Na początku tygodnia premier Johnson zapowiedział podwyżki składek na National Insurance. Teraz wychodzą szokujące fakty – część pieniędzy zostanie przeznaczona na… Trzymajcie się mocno!
National Insurance to odpowiednik polskich składek „zusowskich”. Obowiązkowa kontrybucja jest odciągana od naszych pensji po przekroczeniu konkretnego progu zarobków. Poziom wspomnianej stawki miał pozostać bez zmiany podczas całej kadencji Borisa Johnsona – tak wynikało z zapowiedzi przed wyborami.
Na początku tego tygodnia premier przyznał, że musi złamać daną obietnicę. I zapowiedział podwyżki wysokości National Insurance o 1,25%. To tylko pozornie niewiele.
Z wyliczeń ekspertów wynika, że młody mieszkaniec Wysp, który właśnie rozpoczyna pracę, w ciągu całego swojego zawodowego życia odprowadzi na rzecz budżetu państwa ponad 12 tysięcy funtów więcej, niż według obecnych stawek.

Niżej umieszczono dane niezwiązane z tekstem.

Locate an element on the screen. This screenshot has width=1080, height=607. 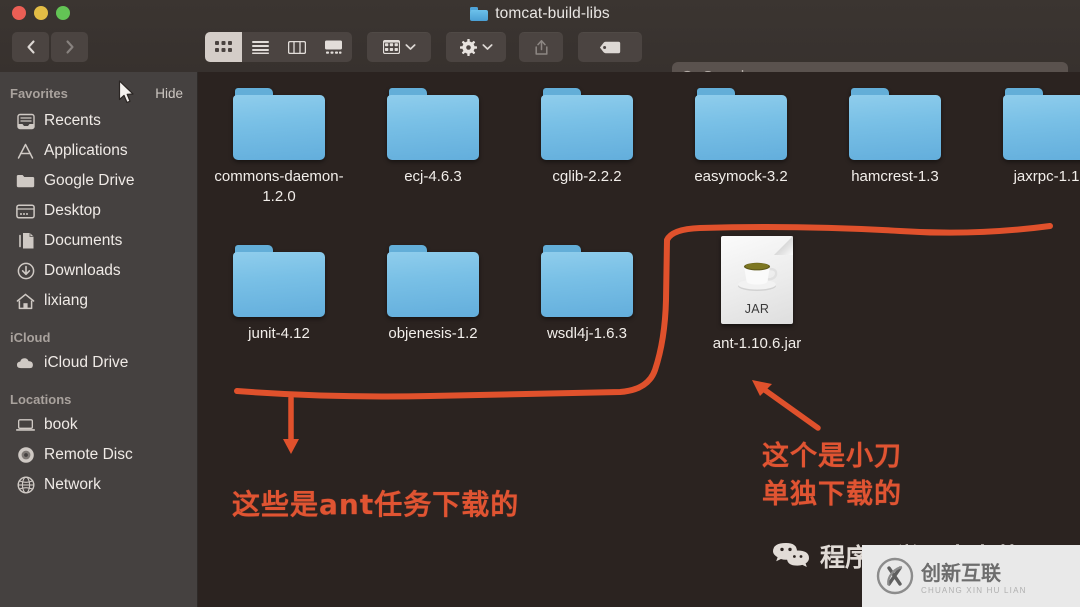
sidebar-item-label: lixiang is located at coordinates (66, 300).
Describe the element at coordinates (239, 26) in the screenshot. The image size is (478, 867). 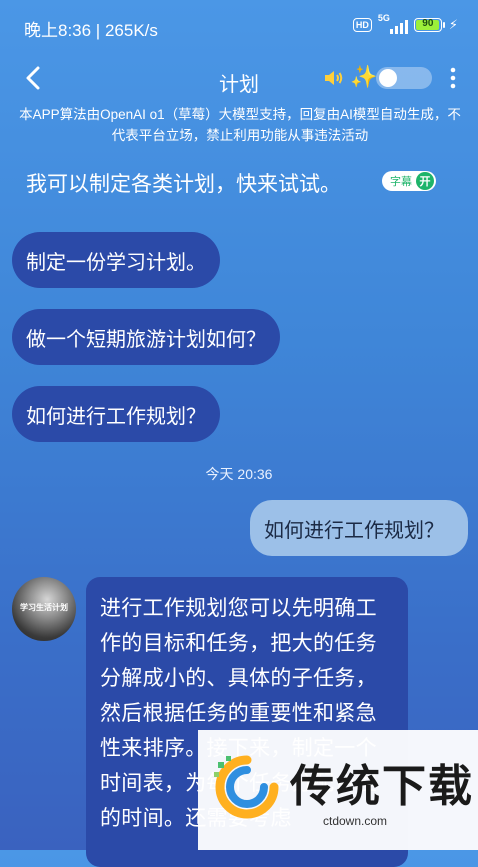
I see `status-bar: 晚上8:36 | 265K/s HD 5G 90 ⚡` at that location.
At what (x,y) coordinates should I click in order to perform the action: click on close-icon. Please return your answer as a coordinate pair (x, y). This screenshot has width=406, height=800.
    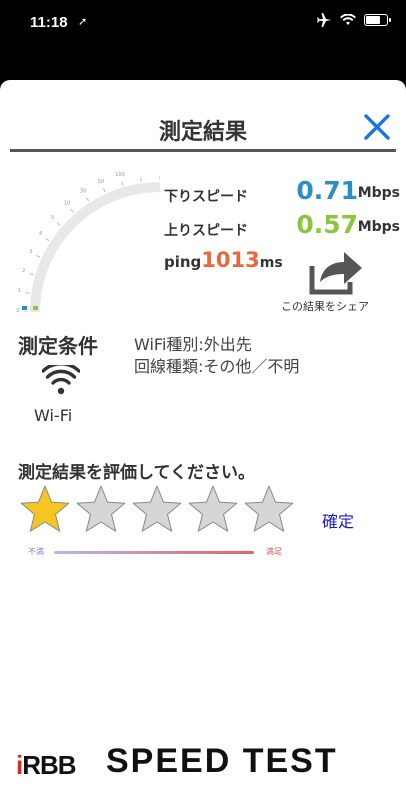
    Looking at the image, I should click on (377, 127).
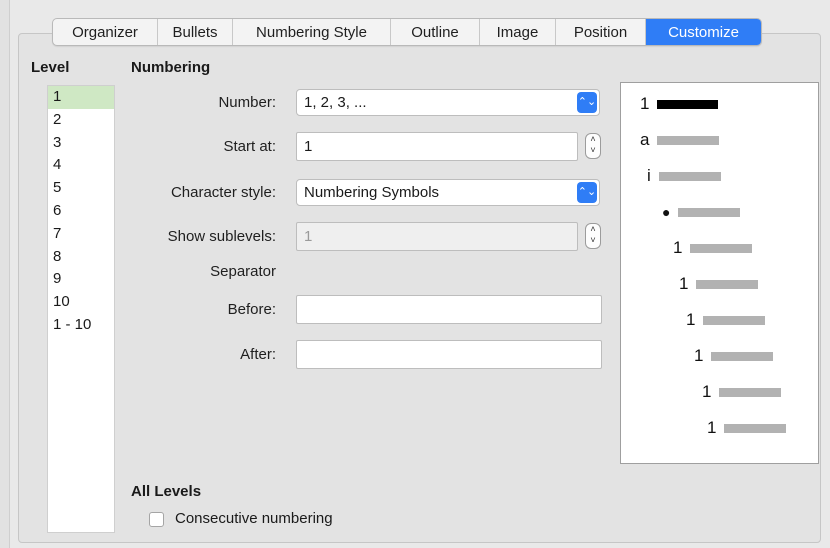  I want to click on level-item: 10, so click(81, 302).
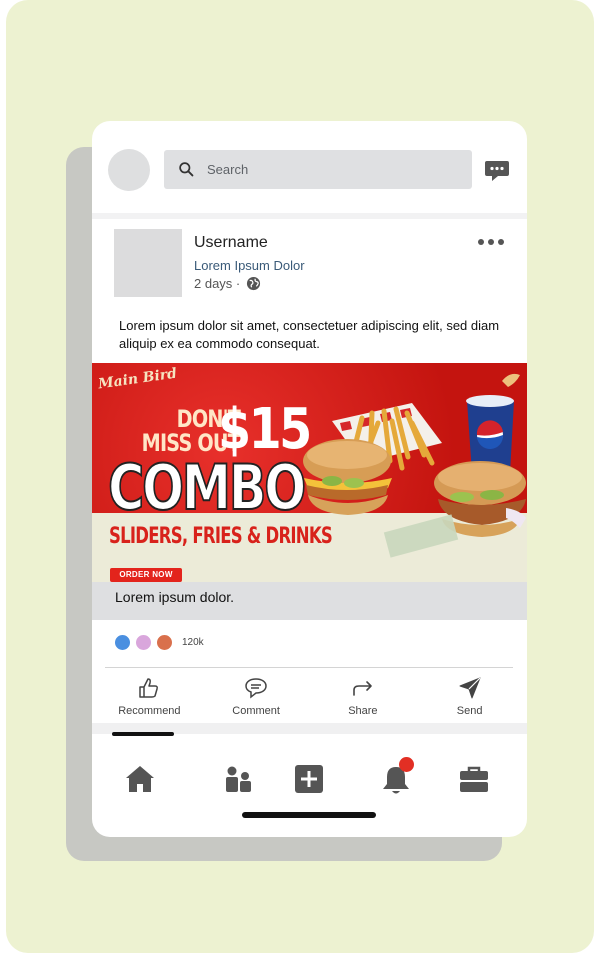  What do you see at coordinates (406, 764) in the screenshot?
I see `notification-badge` at bounding box center [406, 764].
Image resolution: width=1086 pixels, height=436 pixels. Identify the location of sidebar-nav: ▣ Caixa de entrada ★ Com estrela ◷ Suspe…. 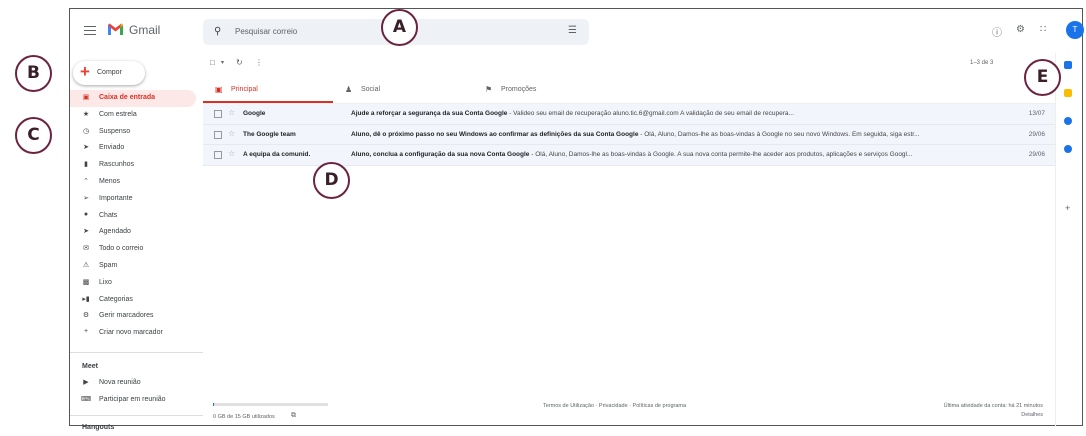
(136, 263).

A takie wyliczenia nie uwzględniają kolejnych podwyżek w przyszłości.
Johnson zarzekał się jednak, że cel podwyższenia NI jest „szlachetny” – podniesienie poziomu służby zdrowia i opieki społecznej w UK. Rocznie na ten cel zostanie przeznaczonych o 12 miliardów funtów więcej niż obecnie.
Premier zapomniał jednak dodać, że część środków zostanie przeznaczona na podniesienie jakości życia… zarządzającymi tymi środkami. Jak to możliwe? W sieci pojawiło się tajemnicze ogłoszenie o pracę.
NHS szuka 42 dyrektorów wykonawczych, którzy będą odpowiedzialni za nadzór nad lokalnym rozdysponowaniem dodatkowych środków z budżetu. Ich pensja? Szokująca – średnio 230 tysięcy funtów rocznie! To sporo więcej, niż inkasuje sam Boris Johnson!
To również tyle, ile przeciętny mieszkaniec Wysp zarabia w ciągu kilku lat. – Okej, być może nowi dyrektorzy są potrzebni. Ale poszukiwanie ich w taki sposób jest skrajnie głupie – mówią anonimowo przedstawiciele Partii Konserwatywnej.
– Jak ciężko pracujący mieszkańcy, często za najniższą krajową, mają to zrozumieć? Będą musieli oddawać większą kwotę ze swojego wynagrodzenia, żeby kilkadziesiąt osób zarabiało krocie. My sami tego nie rozumiemy – dodają na łamach Daily Telegraph.